American “energy independence” is something of a myth, because it suggests the United States can produce all the energy it needs, with no reliance on foreign products. It’s true that the United States produces more energy than it consumes. That has been the case since 2019. So if you hear somebody, probably a Republican, say the United States lost its energy independence under Biden, it’s not true. The problem is that different types of energy are not interchangeable, and in some parts of the country it’s easier and cheaper to import oil products than get them domestically. It’s also true that US producers sometimes make more money selling overseas than in the United States. That’s why the United States is deeply linked with global energy markets, and will probably always be.

The war in Ukraine, and Russia’s weaponization of energy, have disrupted global energy products far more than any Biden policy. Before that, however, the driving force in US energy markets was poor return on investment for a decade leading up to the COVID pandemic that struck in 2020. Many drillers lost money, some went bankrupt and others squeaked by, as the fracking boom led to epic levels of overproduction.

That was terrific for consumers, who enjoyed super-low prices for gas and other forms of energy. But money-losing producers basically subsidized those low prices, and they’re not willing to do that anymore. That’s why they’ve trimmed capacity since 2020, by retiring the least efficient processing facilities, which improves profit margins. So sure, easier regulation would help the industry a little, but unless the government can set a floor on prices, drillers and their investors will remain reluctant to commit capital to a boom-bust industry that has been mostly a bust for the last dozen years.

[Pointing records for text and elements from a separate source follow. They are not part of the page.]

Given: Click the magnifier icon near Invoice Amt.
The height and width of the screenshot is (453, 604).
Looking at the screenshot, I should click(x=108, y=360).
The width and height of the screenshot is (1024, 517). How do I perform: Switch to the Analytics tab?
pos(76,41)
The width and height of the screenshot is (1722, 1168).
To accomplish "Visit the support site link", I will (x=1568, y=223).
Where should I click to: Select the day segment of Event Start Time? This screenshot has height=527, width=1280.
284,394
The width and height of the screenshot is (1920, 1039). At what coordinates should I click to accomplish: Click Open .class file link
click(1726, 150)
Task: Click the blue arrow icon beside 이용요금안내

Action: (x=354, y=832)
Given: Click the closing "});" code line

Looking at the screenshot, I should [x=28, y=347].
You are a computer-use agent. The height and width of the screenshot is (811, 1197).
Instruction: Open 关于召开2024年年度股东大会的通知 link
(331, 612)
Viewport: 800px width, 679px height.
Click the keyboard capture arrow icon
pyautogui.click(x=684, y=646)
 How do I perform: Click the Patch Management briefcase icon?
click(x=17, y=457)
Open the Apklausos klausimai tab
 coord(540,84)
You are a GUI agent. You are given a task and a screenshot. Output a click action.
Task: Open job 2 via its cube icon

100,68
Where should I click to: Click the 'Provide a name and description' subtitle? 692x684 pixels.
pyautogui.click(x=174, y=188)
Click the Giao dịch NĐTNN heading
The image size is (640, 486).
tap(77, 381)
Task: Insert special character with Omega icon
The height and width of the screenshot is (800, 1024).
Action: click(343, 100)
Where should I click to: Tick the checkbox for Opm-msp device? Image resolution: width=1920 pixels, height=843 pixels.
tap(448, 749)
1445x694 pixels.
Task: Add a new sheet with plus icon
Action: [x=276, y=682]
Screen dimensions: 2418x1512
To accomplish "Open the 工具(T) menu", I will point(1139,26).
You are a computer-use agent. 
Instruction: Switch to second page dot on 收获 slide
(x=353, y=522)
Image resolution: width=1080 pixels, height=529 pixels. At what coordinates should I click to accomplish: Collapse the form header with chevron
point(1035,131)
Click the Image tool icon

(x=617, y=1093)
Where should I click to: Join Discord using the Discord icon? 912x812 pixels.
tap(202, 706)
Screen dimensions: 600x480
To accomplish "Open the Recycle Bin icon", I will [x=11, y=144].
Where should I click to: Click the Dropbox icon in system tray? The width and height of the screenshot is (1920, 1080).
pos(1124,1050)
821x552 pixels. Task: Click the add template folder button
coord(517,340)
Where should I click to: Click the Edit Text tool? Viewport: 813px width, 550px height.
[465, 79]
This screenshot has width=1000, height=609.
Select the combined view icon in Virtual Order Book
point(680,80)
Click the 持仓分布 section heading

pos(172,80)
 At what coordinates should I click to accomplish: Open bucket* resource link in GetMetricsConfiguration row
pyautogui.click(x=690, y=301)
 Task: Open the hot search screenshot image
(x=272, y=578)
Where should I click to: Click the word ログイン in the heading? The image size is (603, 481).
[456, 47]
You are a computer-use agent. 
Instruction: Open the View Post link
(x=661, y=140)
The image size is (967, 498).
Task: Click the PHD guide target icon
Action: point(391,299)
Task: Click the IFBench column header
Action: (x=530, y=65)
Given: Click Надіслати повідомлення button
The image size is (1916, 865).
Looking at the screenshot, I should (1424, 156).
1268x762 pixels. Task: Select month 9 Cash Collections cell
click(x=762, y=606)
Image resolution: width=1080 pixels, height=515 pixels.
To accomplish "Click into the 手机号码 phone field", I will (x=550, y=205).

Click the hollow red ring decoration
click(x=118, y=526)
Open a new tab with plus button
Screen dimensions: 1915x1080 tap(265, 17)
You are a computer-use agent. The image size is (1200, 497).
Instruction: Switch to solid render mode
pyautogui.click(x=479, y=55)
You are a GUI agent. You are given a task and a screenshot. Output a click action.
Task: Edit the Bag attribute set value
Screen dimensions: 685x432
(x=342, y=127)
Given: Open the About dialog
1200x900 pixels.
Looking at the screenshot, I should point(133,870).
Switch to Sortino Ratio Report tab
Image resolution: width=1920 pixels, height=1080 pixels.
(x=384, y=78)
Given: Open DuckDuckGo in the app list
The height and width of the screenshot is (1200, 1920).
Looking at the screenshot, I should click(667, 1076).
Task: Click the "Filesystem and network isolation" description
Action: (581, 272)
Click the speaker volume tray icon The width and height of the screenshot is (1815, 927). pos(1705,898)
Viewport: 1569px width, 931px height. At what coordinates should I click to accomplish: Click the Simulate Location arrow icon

Re-shoring manufacturing jobs. Guess what? It already seems to be happening. US industrial production is at the highest level ever, even though manufacturing has declined for decades as a percentage of total US output. Since Biden took office, the manufacturing sector has added 668,000 new jobs, the most of any president at the same point in his term since Jimmy Carter in the 1970s, according to data provided by Moody’s Analytics for the Yahoo Finance Bidenomics Report Card. Biden signed a major infrastructure bill last year and a smaller measure to stimulate US semiconductor manufacturing this year. Republicans say they want to move supply chains away from China and expand US manufacturing, but Biden could preempt them by saying he’s already handling that.

Democrats, for their part, don’t have any silver-bullet policies, either. There’s not much Congress or the president can do to battle inflation, other than simply passing prudent legislation that keeps taxes reasonable and federal deficits as low as possible. For all their talk of fiscal discipline, the Republican record on controlling deficits is just as bad, and arguably worse, than the Democrats’ record. The Federal Reserve is the only institution with the tools to corral inflation, and even that takes time and involves risks.

The missing piece on energy is a bridge from fossil fuels to renewables. Prioritizing one over the other is foolish, since the consequences of climate change and private-sector innovation will push the world toward renewables, no matter what. The haywire energy markets of 2022 have shown that there are growing barriers to fossil-fuel investment, at a time when there’s not nearly enough renewable energy to replace carbon. What policymakers should be doing is building a pathway from old to new, to mitigate wild price swings and give consumers some confidence that the ultimate move to renewables won’t bankrupt them. Maybe next election.